世界では、これまで知られていなかった新しい感染症が次々と出現していますが、その多くは動物由来感染症です。現在までに200以上の動物由来感染症が知られています。なかには、感染力が強いものの、治療法が確立されていないものもあります。世界には多くの動物由来感染症がありますが、そのすべてがわが国に存在するわけではありません。わが国は他国に比べ、例外的に動物由来感染症が少ない国とされています。その理由として以下の3つのことが考えられています。

  • 地理的要因
    わが国は温帯地域に位置しているため、熱帯・亜熱帯に多いとされる動物由来感染症がほとんどみられず、また、島国であるため周囲からの侵入が限られています。こうした地理的要因が動物由来感染症が少ない理由と考えられています。
  • 家畜の衛生対策の徹底
    わが国では、獣医学領域を中心に家畜の衛生対策、狂犬病の予防が徹底されているため、家畜や犬を感染源とする動物由来感染症のなかには、わが国ではみられなくなったものも多くあります。
  • 衛生観念が強い国民性
    日本人は日常的に衛生観念が高いことと関係しているとの考えもあります。

■法律と動物由来感染症の関係は?
わが国では、感染症を取り巻く状況の変化に対応するため、1999年4月1日から「感染症法(正式名称:感染症の予防及び感染症の患者に対する医療に関する法律)」が施行され、感染症予防のためのさまざまな施策と患者の人権への配慮を調和させた感染症対策がとられています。

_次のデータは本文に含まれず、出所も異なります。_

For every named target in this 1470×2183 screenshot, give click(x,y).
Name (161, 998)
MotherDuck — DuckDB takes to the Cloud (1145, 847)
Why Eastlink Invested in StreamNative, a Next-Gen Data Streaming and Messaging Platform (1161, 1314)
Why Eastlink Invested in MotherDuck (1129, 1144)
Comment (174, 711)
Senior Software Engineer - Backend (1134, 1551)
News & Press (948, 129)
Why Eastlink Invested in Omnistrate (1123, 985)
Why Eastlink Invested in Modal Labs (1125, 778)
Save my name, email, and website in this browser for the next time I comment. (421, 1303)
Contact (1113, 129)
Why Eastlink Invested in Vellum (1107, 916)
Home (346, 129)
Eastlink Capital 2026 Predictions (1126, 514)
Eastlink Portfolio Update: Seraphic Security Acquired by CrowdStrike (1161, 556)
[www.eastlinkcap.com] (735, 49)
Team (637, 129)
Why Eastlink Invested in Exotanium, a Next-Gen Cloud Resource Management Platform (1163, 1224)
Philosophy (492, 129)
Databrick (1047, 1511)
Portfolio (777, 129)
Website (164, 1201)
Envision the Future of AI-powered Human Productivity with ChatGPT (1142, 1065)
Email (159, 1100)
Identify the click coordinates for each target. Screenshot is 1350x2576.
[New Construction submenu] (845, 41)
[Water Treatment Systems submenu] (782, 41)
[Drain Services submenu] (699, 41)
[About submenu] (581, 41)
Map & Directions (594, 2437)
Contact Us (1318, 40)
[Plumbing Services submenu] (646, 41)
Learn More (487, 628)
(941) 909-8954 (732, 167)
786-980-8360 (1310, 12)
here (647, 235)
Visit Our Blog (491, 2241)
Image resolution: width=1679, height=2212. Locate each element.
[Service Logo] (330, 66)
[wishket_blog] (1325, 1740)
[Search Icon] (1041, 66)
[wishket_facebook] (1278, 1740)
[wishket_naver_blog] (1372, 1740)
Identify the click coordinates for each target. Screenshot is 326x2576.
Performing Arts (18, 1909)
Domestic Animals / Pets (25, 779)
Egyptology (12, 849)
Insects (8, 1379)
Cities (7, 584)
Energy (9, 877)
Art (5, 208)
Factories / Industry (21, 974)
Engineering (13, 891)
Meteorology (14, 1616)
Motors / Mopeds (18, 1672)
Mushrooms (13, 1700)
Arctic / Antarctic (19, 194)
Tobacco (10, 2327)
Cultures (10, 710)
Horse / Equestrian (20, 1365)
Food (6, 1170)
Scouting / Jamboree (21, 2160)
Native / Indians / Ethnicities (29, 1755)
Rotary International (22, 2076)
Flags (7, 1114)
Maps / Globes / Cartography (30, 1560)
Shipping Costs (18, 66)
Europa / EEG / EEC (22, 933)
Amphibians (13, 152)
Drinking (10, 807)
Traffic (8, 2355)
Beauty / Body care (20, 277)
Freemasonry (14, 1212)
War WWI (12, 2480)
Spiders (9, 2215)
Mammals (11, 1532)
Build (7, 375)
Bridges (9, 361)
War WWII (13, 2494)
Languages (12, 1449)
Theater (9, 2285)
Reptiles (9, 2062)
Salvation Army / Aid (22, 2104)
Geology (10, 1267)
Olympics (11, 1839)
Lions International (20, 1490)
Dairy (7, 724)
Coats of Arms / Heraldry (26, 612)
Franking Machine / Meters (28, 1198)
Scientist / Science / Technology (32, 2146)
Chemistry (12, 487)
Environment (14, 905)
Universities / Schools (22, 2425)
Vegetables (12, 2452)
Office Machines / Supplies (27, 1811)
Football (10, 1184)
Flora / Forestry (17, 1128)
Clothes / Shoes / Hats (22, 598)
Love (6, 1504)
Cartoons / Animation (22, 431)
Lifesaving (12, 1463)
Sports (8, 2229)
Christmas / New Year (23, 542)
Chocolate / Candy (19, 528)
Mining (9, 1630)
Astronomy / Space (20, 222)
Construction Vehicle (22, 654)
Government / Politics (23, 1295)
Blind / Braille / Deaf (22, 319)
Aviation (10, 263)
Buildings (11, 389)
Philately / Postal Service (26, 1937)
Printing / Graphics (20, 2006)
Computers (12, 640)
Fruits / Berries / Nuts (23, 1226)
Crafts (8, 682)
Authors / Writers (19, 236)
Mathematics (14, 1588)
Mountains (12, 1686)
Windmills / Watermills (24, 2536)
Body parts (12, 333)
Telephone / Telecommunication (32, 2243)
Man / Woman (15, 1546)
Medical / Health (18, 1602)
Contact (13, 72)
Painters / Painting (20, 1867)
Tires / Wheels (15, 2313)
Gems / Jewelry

感染症法では病源体の感染力や重症度により1~5類感染症に分類され、感染症の発生を早期に把握するためのそれぞれの類型に応じた措置が決められています。動物由来感染症においても、診断した医師は保健所への届け出が義務付けられ、一部の感染症(結核、鳥インフルエンザ、SARSなど)については、感染あるいは発症した動物を診断した獣医師にも同様の義務が課せられています。

■おわりに
人や動物を含むものの国境を超えた国際的な移動、土地開発による自然環境の破壊、動物の乱獲、戦争、高齢者の増加、野生動物のペット化を背景として、未知の感染症(新興感染症)が発生したり、忘れられていた感染症が再びその勢いを取り戻したりしています(再興感染症)。新型コロナウイルスなどの指定感染症の多くは動物由来であり、近年にみられる新興感染症の4分の3は動物由来といわれています。動物は、人に感染すると危険な細菌やウイルスをたくさんもっています。わたしたちは、多くの微生物と共存して生活している事実を忘れず、常に感染症対策を意識した行動をこころがけることが大切です。


【参考資料】

  • 動物由来感染症 ハンドブック2021,厚生労働省.
  • 動物由来感染症を知っていますか? 厚生労働省.
  • 国立感染症研究所 人畜共通感染症,https://www.niid.go.jp/niid/ja/route/vertebrata.html
  • 感染症法,厚生労働省.
  • 人と動物の共通感染症に関するガイドライン,2007,環境省.
  • 京大 おどろきのウイルス学講義,宮沢孝之著,PHP新書,2021.
  • Otsuji K, Fukuda K, Endo T, Shimizu S, Harayama N, Ogawa M, et al. The first fatal case of Corynebacterium ulcerans infection in Japan. JMM Case Rep. 2017; 4(8): e005106_doi: 10.1099/jmmcr.0.005106.
  • Katsukawa C, Kawahara R, Inoue K, Ishii A, Yamagishi H, Kida K, et al. Toxigenic Corynebacterium ulcerans Isolated from the domestic dog for the first time in Japan. Jpn J Infect Dis. 2009; 62(2): 171-172_PMID:19305066.
  • https://www.who.int/news-room/fact-sheets/detail/zoonoses
  • コリネバクテリウム・ウルセランスに関するQ&A,厚生労働省
  • カプノサイトファーガ感染症に関するQ&A,厚生労働省
  • 最新・感染症診療:内科臨床誌 medicina Vol58, No.5, 2021.